> DIRECTIVE
Copy the entries below word for word, starting at the line containing "Click the 1.4113 price scale label" and ending after the line containing "click(x=734, y=42)".

> INPUT DATA
::::::

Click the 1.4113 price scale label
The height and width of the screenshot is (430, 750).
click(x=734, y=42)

::::::

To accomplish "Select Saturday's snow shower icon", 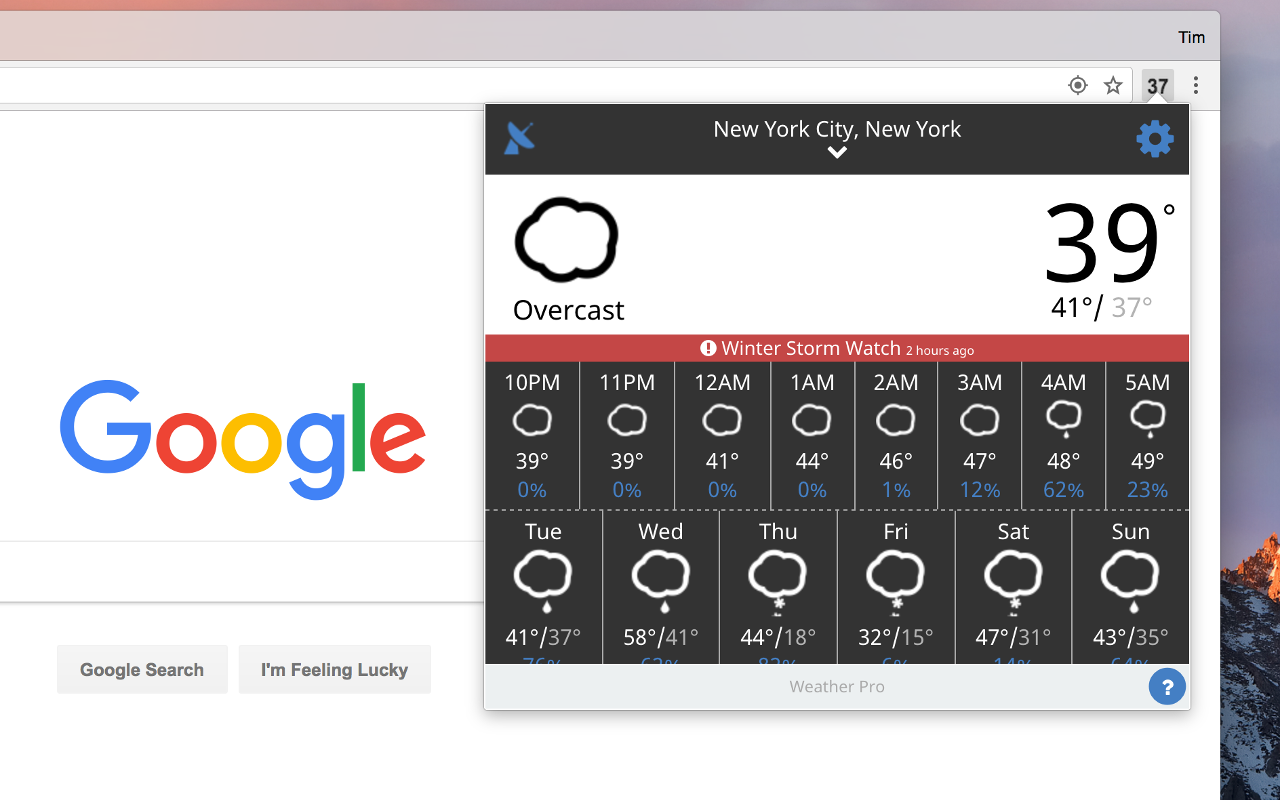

::::::

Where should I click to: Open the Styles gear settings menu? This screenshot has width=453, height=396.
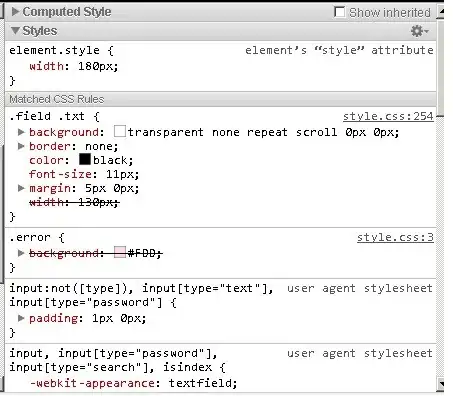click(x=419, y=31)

::::::

> WORKED SOLUTION
Click the 1.4113 price scale label
The height and width of the screenshot is (430, 750).
click(x=734, y=42)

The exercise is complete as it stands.